• Source passage:
╔══
The Impact of Tech on the Future of Work: Opening Remarks to Select Committee

by Peter Lewis

Opening Statement to the NSW Parliament Select Committee on the impact of technological and other change on the future of work and workers in New South Wales

Thank you for the invitation to appear today. I do apologise for not appearing in person, but I currently have Covid. I also apologise in advance if I am not firing at 100 per cent.  But this is the one appointment in my diary that I was determined to fill this week.

I’m here in my capacity as the director of the Centre for Responsible Technology, an initiative of the Australia Institute, an independent thinktank which exists to support sensible and evidence-based regulation.

Joining me one the Centre’s fellow Professor Mark Andrejovich, a global expert in digital media surveillance, who has can talk to some of the ways technology has expanded the reach of employers through the pandemic.

My colleague professor Toby Walsh, also suffering from Covid, has produced a paper looking set how athletes are now being monitored, as a harbinger of even more intrusive practises in the future. Professor Walsh is available online to speak to his work


When we launched the Centre for Responsible Technology in 2019 we identified the unregulated intensification of surveillance in the workplace as a key area of concern.

We also identified the NSW Parliament as a natural home for this sort of regulation, given its importance in establishing nation-leading Workplace Surveillance laws over.

  • In the late 1990s, I was proud to work with the acting chair as part of he late and great Attorney General Jeff Shaw’s team in ushering worker protections against video surveillance through the parliament.
  • In 2001, working with Unions NSW, those laws were extended to email surveillance, with the radical idea that employers should not routinely snoop on employee email communications.

While little has changed legislatively over the past two decades, the online workplace has become another country altogether.

One critical difference, which we may go into more deeply, is that the regulatory binary of overt-covert surveillance has totally collapsed; today surveillance is assumed.

Our submission, compiled after a roundtable with leading unions in 2020, scans the myriad ways employer surveillance over workers has radically expanded.

The market for technology that observes, captures and repurposes behavioural surplus is fast-moving and self-perpetuating.

Only this month, we have seen the public outcry at Facial recognition technology tracking both consumers and staff in major retailers, with only cursory disclosure and no real accountability.

Absent regulation, technology companies will continue to seek to adapt their products to deliver ‘value’ for employers by squeezing more out of their workers and reducing labour costs.
╚══
• Complete the following:
- 1) According to the opening statement, in what year was the Centre for Responsible Technology launched?
- 2) Return the part of the opening statement running from "Joining me one" up to and including "area of concern.", word for word.

• Available data:
╔══
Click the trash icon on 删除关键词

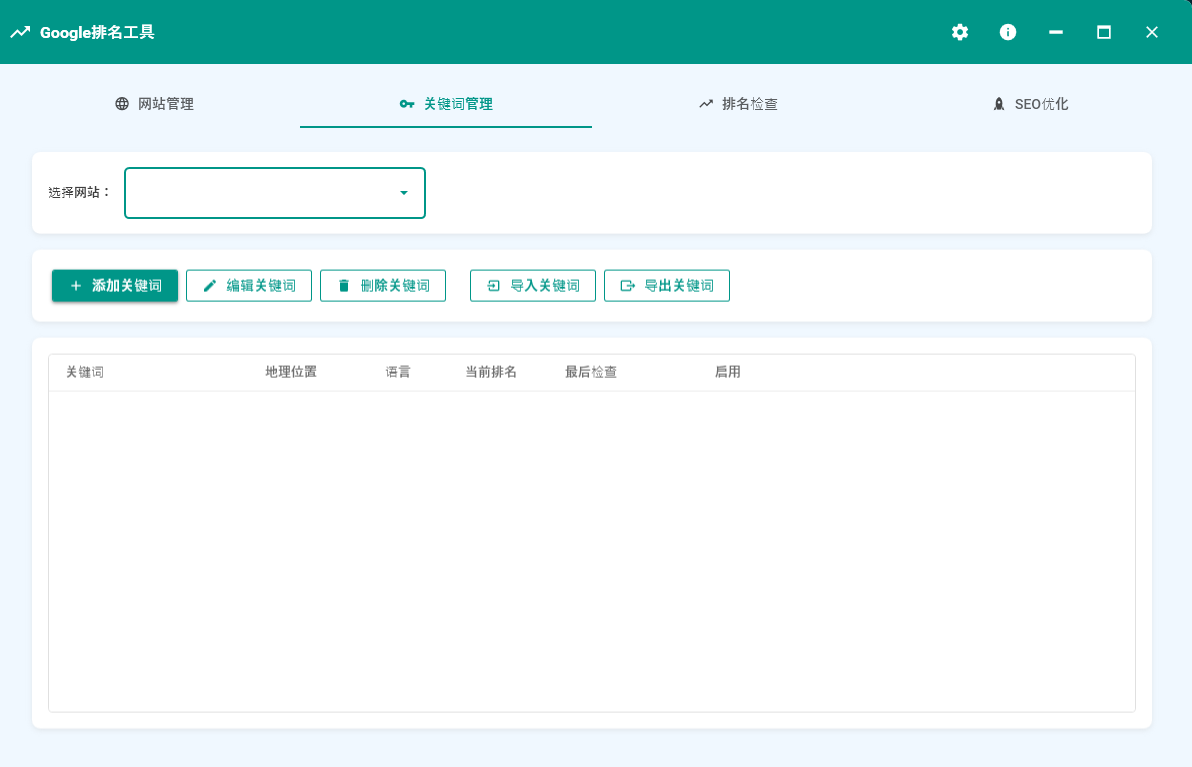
╚══
• Results of the tasks:
- 1) 2019

- 2)
Joining me one the Centre’s fellow Professor Mark Andrejovich, a global expert in digital media surveillance, who has can talk to some of the ways technology has expanded the reach of employers through the pandemic.

My colleague professor Toby Walsh, also suffering from Covid, has produced a paper looking set how athletes are now being monitored, as a harbinger of even more intrusive practises in the future. Professor Walsh is available online to speak to his work


When we launched the Centre for Responsible Technology in 2019 we identified the unregulated intensification of surveillance in the workplace as a key area of concern.